- Goal
Copy the lines of the listing below verbatim, starting at the line that contains "506x918 pixels. How" and continuing through the end of the listing, including both the starting line and the last line.

- Dataset rows
- - -
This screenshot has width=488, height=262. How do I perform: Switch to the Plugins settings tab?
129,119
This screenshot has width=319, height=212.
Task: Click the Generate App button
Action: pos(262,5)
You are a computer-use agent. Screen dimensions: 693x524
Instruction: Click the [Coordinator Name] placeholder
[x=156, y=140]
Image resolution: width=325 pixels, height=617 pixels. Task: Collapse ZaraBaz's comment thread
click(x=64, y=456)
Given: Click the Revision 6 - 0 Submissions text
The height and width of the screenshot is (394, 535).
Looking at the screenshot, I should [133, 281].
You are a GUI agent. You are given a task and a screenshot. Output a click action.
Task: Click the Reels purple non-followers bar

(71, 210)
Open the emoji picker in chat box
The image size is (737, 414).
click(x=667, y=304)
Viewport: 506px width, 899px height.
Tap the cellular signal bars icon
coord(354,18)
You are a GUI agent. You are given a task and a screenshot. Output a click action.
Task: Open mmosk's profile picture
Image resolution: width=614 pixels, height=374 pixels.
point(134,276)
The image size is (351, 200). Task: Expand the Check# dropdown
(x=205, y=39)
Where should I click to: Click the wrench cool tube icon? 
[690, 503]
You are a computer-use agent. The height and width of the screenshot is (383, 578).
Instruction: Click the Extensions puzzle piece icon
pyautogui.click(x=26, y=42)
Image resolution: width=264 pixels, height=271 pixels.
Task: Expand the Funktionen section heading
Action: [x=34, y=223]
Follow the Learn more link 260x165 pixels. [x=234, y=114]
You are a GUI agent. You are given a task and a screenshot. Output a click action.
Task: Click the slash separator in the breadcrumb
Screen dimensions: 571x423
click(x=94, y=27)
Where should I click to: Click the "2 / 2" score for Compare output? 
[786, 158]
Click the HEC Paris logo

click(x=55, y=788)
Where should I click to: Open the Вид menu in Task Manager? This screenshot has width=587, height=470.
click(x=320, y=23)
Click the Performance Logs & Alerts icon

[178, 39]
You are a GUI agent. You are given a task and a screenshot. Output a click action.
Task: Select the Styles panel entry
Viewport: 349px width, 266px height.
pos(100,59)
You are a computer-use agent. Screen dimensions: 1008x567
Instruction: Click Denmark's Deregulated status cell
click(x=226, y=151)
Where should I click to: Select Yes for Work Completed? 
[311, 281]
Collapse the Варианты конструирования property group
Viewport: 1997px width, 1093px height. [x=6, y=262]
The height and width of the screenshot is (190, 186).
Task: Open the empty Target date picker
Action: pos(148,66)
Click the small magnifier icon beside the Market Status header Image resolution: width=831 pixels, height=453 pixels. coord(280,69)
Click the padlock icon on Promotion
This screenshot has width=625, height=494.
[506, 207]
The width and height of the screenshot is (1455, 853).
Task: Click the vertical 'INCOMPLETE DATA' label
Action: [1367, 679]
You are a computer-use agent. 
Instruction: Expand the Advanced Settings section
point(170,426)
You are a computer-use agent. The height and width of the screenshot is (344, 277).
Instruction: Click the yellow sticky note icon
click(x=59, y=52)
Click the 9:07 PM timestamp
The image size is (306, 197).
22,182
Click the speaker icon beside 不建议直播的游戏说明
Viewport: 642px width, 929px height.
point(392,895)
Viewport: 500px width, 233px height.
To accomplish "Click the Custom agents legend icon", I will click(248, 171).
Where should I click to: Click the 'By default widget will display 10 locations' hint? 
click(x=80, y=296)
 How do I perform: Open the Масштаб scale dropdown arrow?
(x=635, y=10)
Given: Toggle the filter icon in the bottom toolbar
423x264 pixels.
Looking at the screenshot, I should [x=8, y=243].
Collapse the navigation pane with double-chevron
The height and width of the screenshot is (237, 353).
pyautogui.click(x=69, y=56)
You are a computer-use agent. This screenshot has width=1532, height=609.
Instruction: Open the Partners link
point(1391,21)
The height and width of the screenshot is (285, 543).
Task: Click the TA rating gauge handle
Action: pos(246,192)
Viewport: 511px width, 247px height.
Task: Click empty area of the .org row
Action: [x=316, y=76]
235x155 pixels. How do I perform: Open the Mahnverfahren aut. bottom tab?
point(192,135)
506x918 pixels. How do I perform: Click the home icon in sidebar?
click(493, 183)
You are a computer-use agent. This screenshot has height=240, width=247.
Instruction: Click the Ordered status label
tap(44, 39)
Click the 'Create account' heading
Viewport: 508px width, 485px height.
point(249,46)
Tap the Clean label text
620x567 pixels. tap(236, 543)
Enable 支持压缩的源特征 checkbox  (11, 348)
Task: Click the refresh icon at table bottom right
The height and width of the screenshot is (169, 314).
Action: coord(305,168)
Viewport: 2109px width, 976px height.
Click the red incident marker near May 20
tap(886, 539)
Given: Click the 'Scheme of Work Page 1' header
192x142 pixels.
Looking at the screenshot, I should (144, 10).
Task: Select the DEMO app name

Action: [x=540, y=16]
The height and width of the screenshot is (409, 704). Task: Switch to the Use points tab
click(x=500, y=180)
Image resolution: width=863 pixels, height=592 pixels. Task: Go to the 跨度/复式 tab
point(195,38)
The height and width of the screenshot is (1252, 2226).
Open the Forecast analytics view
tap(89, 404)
- - -
- Reply
506x918 pixels. How do I perform: Click the home icon in sidebar?
click(493, 183)
You are a computer-use agent. This screenshot has height=240, width=247.
Instruction: Click the Ordered status label
tap(44, 39)
Click the 'Create account' heading
Viewport: 508px width, 485px height.
point(249,46)
Tap the Clean label text
620x567 pixels. tap(236, 543)
Enable 支持压缩的源特征 checkbox  (11, 348)
Task: Click the refresh icon at table bottom right
The height and width of the screenshot is (169, 314).
Action: coord(305,168)
Viewport: 2109px width, 976px height.
Click the red incident marker near May 20
tap(886, 539)
Given: Click the 'Scheme of Work Page 1' header
192x142 pixels.
Looking at the screenshot, I should (144, 10).
Task: Select the DEMO app name

Action: [x=540, y=16]
The height and width of the screenshot is (409, 704). Task: Switch to the Use points tab
click(x=500, y=180)
Image resolution: width=863 pixels, height=592 pixels. Task: Go to the 跨度/复式 tab
point(195,38)
The height and width of the screenshot is (1252, 2226).
Open the Forecast analytics view
tap(89, 404)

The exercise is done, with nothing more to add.